Can men and women just be friends?

Jet, August 18, 1997

Opposites seem to attract. And men and women are as opposite as it gets. So can the two genders merge as just friends, putting aside their natural attractions and sexual desires?

Everyone JET polled agrees that men and women can have truly platonic relationships. In fact, the experts and those who've experienced such relationships all think platonic relationships are healthy and enriching. However, some conditions have to be present for healthy, enriching platonic relationships to begin and develop.

Self-control is a key element needed to make platonic relationships work, according to Dr. Sheron C. Patterson, senior pastor at Jubilee United Methodist Church in Duncanville, TX

"We need self-control," she explains. "It stems from knowing yourself. Once you know what you can take and what you can handle, you can more comfortably interact with someone else."

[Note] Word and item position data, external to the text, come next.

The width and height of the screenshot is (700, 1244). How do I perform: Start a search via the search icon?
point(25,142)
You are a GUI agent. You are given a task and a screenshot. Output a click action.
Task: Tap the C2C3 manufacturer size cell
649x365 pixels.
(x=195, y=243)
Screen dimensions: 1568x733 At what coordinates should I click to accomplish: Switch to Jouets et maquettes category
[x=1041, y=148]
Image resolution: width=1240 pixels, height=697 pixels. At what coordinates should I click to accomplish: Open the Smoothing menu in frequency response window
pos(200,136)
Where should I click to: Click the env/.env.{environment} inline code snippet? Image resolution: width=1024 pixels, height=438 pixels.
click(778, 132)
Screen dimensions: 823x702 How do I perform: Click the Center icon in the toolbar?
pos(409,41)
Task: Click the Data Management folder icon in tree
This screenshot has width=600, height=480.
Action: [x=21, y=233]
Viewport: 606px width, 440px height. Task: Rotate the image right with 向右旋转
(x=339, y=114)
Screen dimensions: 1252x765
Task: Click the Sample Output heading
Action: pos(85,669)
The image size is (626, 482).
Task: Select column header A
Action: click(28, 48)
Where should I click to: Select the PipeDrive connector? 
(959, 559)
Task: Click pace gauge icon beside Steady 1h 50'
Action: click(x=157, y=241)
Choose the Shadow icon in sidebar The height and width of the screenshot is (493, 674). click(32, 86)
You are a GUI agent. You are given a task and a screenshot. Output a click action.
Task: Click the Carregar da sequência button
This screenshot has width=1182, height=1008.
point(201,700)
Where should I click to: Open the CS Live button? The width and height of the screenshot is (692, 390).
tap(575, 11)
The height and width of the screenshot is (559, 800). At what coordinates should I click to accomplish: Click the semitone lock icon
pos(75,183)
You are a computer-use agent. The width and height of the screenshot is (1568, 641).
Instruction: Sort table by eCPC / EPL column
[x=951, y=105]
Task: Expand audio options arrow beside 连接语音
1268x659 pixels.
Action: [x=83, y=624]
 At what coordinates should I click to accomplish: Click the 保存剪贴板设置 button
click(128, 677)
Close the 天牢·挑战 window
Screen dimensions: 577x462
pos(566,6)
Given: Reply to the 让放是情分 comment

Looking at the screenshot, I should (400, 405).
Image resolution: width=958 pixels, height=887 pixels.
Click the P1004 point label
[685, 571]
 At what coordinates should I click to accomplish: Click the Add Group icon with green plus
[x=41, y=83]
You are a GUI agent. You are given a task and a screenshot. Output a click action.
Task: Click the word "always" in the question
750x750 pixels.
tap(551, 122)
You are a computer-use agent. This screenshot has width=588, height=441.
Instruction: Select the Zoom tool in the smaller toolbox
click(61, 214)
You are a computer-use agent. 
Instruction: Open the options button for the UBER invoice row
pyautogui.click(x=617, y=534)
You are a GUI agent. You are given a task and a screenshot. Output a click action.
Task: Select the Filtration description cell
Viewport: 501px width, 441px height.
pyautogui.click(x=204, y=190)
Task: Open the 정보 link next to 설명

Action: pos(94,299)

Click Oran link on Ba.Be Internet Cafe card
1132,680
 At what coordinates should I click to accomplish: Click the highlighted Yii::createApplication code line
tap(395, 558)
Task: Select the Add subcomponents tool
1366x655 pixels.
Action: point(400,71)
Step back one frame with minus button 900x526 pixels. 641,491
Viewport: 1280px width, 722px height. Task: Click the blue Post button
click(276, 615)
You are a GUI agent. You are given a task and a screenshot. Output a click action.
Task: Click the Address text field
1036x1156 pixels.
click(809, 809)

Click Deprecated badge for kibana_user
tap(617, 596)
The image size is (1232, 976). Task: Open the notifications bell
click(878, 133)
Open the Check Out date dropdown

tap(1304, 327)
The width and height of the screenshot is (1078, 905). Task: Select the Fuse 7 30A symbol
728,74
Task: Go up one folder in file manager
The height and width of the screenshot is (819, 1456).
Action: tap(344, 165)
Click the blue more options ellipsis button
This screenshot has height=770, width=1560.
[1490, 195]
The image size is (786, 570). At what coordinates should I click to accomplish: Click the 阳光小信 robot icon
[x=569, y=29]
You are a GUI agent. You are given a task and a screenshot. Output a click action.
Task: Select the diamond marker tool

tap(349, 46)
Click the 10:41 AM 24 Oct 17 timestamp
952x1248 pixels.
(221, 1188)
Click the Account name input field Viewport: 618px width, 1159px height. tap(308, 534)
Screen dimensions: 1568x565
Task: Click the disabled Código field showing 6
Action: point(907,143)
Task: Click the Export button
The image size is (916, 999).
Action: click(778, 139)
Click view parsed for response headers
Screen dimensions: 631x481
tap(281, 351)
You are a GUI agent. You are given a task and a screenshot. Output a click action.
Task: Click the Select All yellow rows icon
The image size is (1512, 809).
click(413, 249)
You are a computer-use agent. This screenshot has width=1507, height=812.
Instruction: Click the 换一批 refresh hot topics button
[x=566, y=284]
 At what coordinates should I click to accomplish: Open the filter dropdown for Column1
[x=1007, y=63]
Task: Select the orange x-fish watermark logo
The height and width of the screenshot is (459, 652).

She also said both parties need to be "certain and secure that they want to be platonic." And a platonic relationship should be conducted in "well-lit public places."

"You can not meet a man in a dark comer at midnight and expect the relationship to remain platonic."

Patterson, who conducts relationship seminars for singles and married couples, emphasizes the importance of the places people in platonic relationships hang out. She says they should not hang out in the same places where there are several romantic couples who are being affectionate. "You can have the best intentions in the world, but I do believe Satan will slip in," she contends.

Dr. Allen Carter, a psychologist in Atlanta, points out that platonic relationships should have a defined purpose.

"What's the purpose of this relationship?" he says, is a key question. "To make any relationship, from marriage to someone who shares an office with you, powerful, you have to get clear on what's the purpose of this relationship."

Carter explains that this means being honest and open. If one party begins to feel something for another, "put it on the table," he advises. "Say `Yes, I'm feeling something for you....should we let this pass on by?'"

Honesty is one reason Valda Williams, 31, of Washington, D.C., says she is able to have three males as close, platonic friends. She says she "lets them know up front" if she's not interested or if she's just looking for friendship.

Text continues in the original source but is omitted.